**Task brief**
Restate all of the data precisely, omitting nothing.

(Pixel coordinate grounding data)

---*---

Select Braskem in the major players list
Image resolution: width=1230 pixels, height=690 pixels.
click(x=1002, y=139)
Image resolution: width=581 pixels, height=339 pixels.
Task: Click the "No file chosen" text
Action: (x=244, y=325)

---*---

**Response below**
Select Braskem in the major players list
Image resolution: width=1230 pixels, height=690 pixels.
click(x=1002, y=139)
Image resolution: width=581 pixels, height=339 pixels.
Task: Click the "No file chosen" text
Action: (x=244, y=325)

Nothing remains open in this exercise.